As mayor of the nation's capital, Marion Barry grinned and strutted for a dozen years like a man with the world in a jug and his thumb clamped on the cork.

But, in his last official act, Barry displayed humility appropriate to a once powerful political leader deposed in disgrace after an FBI sting in which agents secretly filmed him smoking cocaine in a former lover's hotel room.It was a subdued Barry, free while appealing a six-month prison sentence, who handed over the seal of the District of Columbia Wednesday to his successor, Sharon Pratt Dixon, a self-styled reformer and political outsider.

Barry, an old pol and consummate insider once sardonically dubbed mayor-for-life, somberly asked God's blessing on Dixon's administration of the nation's capital he described in brief but gracious remarks as "a forgiving city."

Murder City, so called because it is afflicted with the nation's highest homicide rate, needs all the help it can get.

Even as Dixon delivered her inaugural address, police sirens wailed in the background in a grim reminder of the city's epidemic of drug-related crime.

Barry, 54, was effective during his first two terms, but some observers said drug and alcohol abuse in recent years caused him to become sluggish and withdrawn.

After his arrest, Barry acknowledged and was treated for alcohol and drug abuse, but for years the mayor lived a lie.

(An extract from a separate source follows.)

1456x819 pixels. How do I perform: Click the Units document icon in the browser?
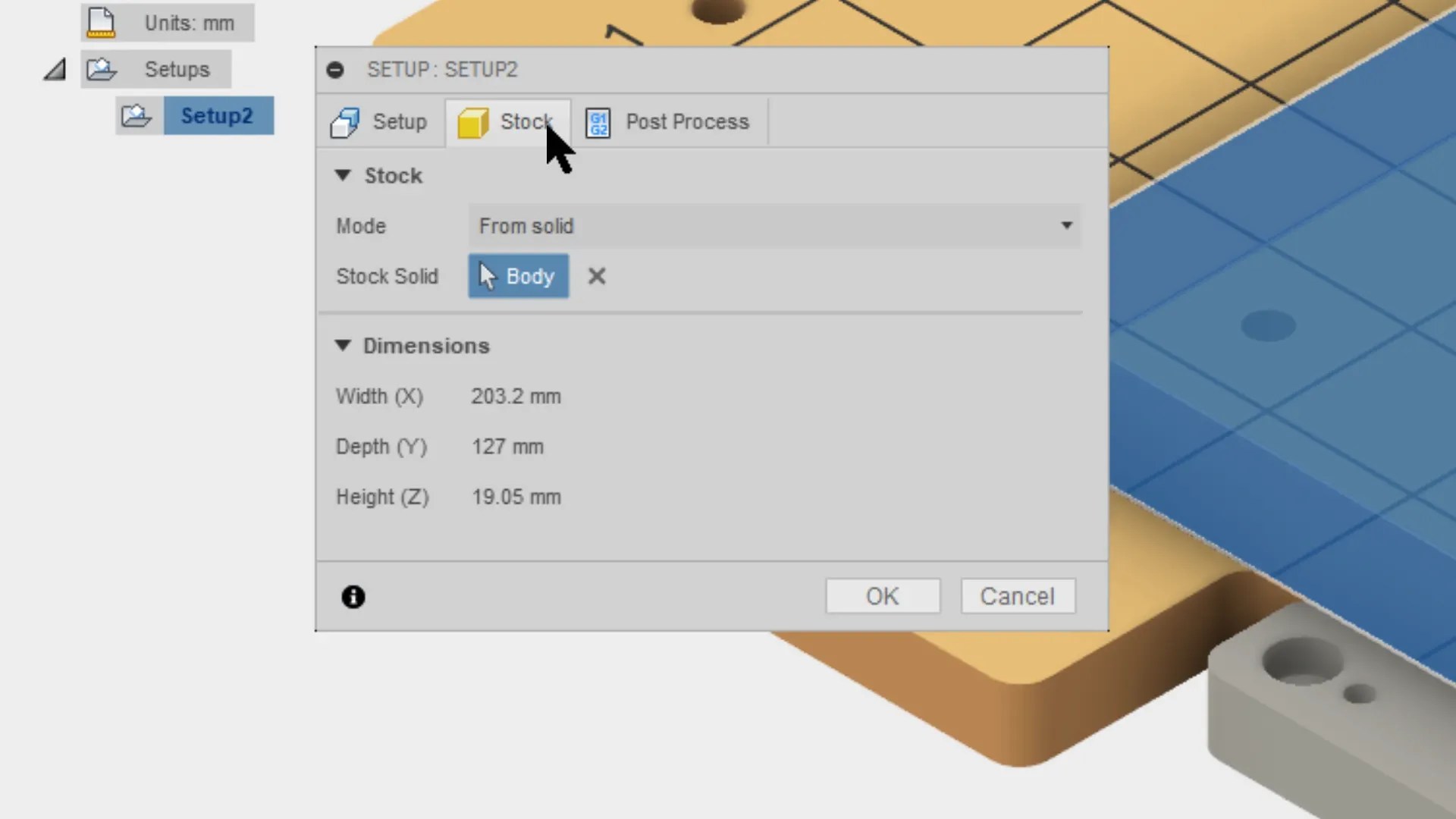[100, 23]
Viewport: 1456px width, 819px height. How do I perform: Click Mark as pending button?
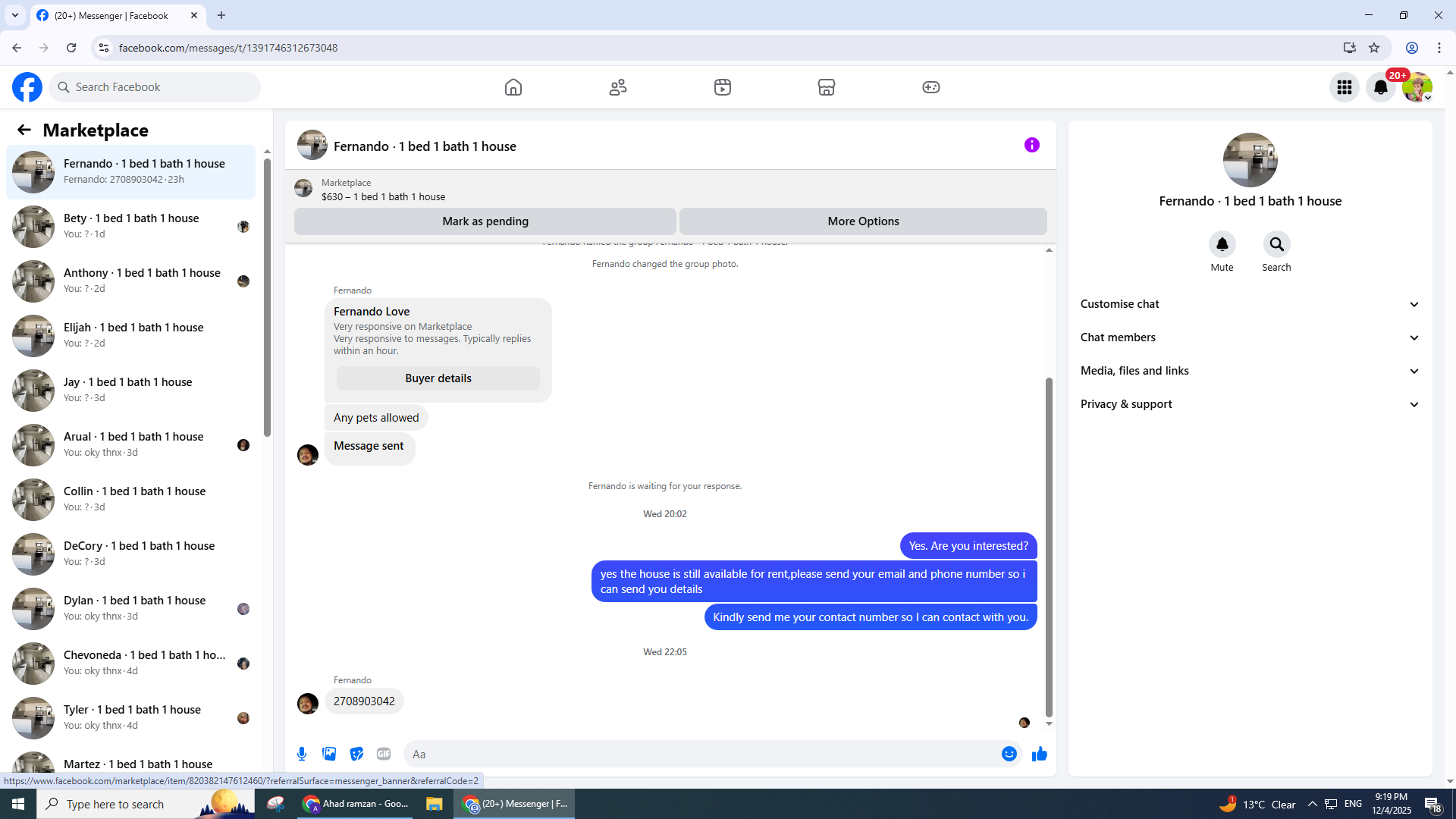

"My mind is a pearl," he chanted to a group of schoolchildren in 1989. "I can do anything in the whole world. If it's to be, it's up to me. Keep myself drug-free! Keep myself drug-free!"

Then, just over a year ago, Barry was arrested in the sting that caused his downfall.

Born in the tiny Mississippi community of Itta Bena, Barry grew up in Memphis and earned a master's degree in chemistry at Fisk University in Nashville, where he joined the struggle for civil rights.

At the height of his political power, Barry firmly denied that he illegally used drugs, despite repeated accusations that he was a long-time cocaine user who had been treated repeatedly for overdoses.